Typos, punctuation errors, and painful spelling mistakes are the quickest, easiest way to give your blog a death sentence (ooh, the puns). After all, a clean, error-free post might actually make you look credible, and you don’t want that.

2. Remove all comprehensible train of thought.

You know what happens when your writing is easy to read and has a logical flow, don’t you? People might *gasp* keep reading it. All structure, consistency of tone, and clear thought processes must be removed from your writing. Immediately.

3. Post irregularly, if at all.

It’s bad enough that you have to be bombarded by all those bloggers constantly updating their sites with structured, consistent schedules. Who do they think they are, anyway? You certainly don’t want to add to the success mess, and you really need to take care of those annoying Internet prowlers who have decided that your blog is interesting, or they’ll stick around no matter what. How can you rid yourself of such pests? Well, stop posting, of course! Or, if you must, post at random with long stretches of silence in between. Once you’re off your readers’ radar and have established that you can’t be relied on, they’ll swipe on to terrorize the next site with their incessant subscriptions, comments, and shares.

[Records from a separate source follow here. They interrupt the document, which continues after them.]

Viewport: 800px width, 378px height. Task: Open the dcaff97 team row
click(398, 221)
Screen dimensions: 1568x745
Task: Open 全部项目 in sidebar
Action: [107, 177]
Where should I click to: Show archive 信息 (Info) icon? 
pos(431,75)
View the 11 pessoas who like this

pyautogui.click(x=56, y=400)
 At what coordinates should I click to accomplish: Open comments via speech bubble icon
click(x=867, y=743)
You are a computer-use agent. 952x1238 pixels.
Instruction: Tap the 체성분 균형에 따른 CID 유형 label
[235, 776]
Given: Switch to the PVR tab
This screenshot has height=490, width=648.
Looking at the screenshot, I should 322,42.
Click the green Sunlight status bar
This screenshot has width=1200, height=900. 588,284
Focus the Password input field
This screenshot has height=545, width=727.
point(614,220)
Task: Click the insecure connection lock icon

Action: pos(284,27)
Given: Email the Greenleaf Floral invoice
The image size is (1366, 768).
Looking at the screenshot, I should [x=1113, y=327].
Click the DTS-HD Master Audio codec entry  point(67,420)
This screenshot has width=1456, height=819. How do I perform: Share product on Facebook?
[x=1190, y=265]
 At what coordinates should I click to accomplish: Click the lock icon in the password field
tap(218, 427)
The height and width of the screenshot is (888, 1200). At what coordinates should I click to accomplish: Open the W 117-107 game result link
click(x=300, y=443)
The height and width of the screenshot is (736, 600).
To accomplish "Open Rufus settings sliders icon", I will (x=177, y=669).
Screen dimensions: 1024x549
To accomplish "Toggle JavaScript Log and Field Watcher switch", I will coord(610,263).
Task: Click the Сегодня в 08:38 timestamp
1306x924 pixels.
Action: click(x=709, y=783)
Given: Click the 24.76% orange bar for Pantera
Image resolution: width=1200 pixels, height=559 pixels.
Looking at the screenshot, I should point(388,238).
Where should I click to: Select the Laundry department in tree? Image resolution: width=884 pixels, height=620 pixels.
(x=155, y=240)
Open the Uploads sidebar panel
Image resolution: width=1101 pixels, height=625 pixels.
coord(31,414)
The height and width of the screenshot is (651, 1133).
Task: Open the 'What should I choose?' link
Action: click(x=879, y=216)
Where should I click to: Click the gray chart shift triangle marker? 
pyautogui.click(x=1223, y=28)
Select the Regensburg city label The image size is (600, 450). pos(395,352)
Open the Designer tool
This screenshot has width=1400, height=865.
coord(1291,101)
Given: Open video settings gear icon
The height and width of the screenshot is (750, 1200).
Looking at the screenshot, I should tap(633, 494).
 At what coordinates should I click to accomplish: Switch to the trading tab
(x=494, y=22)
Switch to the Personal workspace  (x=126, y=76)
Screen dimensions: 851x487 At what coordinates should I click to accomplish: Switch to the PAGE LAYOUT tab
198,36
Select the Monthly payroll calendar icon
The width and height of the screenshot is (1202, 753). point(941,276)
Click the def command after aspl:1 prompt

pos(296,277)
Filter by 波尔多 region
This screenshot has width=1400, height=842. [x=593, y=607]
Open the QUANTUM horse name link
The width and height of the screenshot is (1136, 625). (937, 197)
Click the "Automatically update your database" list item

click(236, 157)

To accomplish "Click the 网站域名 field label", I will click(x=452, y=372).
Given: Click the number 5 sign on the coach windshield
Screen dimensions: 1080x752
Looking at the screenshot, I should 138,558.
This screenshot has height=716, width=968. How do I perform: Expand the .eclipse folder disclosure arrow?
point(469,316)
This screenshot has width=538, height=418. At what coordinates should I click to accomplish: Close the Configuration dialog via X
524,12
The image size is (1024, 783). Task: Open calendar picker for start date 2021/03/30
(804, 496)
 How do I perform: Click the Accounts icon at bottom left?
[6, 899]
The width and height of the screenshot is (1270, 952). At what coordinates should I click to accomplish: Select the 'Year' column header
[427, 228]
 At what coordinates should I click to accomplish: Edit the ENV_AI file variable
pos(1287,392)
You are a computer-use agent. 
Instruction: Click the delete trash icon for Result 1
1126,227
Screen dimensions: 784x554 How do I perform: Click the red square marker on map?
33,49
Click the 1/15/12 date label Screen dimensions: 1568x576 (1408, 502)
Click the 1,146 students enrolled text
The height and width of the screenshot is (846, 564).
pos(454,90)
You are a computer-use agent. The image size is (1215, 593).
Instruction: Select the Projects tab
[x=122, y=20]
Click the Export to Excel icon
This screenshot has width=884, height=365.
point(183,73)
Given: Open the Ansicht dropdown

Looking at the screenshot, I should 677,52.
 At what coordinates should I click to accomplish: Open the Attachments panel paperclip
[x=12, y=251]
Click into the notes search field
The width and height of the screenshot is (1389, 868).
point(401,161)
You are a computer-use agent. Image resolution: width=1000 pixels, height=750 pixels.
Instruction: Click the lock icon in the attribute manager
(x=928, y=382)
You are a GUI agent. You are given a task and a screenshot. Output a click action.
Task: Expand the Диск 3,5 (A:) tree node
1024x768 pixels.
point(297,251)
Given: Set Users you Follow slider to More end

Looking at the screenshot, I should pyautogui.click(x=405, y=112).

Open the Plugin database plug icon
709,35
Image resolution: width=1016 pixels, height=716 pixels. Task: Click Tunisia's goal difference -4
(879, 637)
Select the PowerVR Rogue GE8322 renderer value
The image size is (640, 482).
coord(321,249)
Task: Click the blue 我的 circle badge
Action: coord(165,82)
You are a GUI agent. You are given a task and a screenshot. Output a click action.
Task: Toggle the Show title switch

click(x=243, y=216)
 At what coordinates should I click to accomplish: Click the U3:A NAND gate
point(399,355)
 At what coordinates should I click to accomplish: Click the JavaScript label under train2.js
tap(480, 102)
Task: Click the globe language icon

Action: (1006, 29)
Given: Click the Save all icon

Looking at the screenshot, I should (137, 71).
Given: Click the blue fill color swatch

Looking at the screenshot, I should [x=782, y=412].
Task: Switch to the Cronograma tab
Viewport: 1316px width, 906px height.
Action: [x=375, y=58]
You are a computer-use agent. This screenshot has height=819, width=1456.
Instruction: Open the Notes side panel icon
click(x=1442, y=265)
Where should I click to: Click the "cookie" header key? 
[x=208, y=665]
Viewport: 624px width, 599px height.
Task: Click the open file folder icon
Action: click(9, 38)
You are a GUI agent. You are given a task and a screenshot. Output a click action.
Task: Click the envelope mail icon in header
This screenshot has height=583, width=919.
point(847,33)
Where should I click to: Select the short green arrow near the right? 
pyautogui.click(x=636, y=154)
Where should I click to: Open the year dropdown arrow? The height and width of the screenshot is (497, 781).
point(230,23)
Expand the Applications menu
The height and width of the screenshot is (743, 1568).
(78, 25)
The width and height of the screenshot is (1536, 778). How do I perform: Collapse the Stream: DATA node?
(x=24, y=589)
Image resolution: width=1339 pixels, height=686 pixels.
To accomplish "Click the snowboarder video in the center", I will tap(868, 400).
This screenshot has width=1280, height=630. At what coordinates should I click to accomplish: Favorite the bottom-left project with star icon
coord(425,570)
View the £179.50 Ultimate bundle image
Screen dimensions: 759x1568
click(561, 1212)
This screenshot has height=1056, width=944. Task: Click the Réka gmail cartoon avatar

4. Steal whenever possible.

Isn’t Internet rage a joy? Of course it is. And what’s the fastest way to stir up the anger pot? Why, stealing intellectual or creative property, of course! Hijack ideas, writing styles, photos, or other created media, and don’t credit any of the original sources. Be prepared for the initial wave of attention your blog will receive (what horror!) when people start to realize you’re stealing their material, but worry not—it’s all negative, and it won’t last. Once your integrity is destroyed, no one will subscribe to you. You might even be so lucky as to receive a cease-and-desist order.

5. Plaster blank space with gaudy advertisements.

Maybe you’re a literary genius. Despite all your best efforts, you just can’t turn off the wordsmith charm, and people keep flocking back to your blog. Lucky for you, there’s a fail-safe to divert readers from even the best content: gratuitous advertising. Banner ads, pop-ups, and sidebar post-its will send potential subscribers—even the ones who really want to stay—away from your blog with grimaces on their faces and carpal tunnel in their primary click fingers. Did you know the speed at which a user runs from your page is directly proportional to the degree to which ads are unrelated to your blog’s topic?

6. Fill up on keywords.

Google keeps getting smarter and faster when it comes to finding more ways to send people to your page. How rude! Lucky for you, there are always new ways to convince the Google bots that your page isn’t worth visiting. Some of the latest? Saturating your content, tags, and anchors with keywords, of course! Once your text is so agonizingly full of keywords that it’s nigh unreadable, and your primary keyword is in every tag, even when it doesn’t make sense for it to be, Google will obligingly penalize your blog so that it appears too far down in search results ever to be noticed.

7. Ignore your readers.

Ugh, are people leaving comments, tagging you in things, asking questions, and suggesting content for future posts? Give them the silent treatment. Readers stick around when they feel like they receive a personalized, relevant, engaging experience, which of course you don’t want. By no means should you ever reply to readers when they make an effort to communicate with you. That would just make them feel too validated and like they actually gained something from your blog. Yuck.

In summary . . .

Be a bore. Be inconsistent. Over-advertise. Refuse to communicate. Publish your typos. Steal. Confuse. Distract. Disappear. Such are the magic tools by which you can keep your blog safe from Internet success. Now… who wants to hang out on MySpace?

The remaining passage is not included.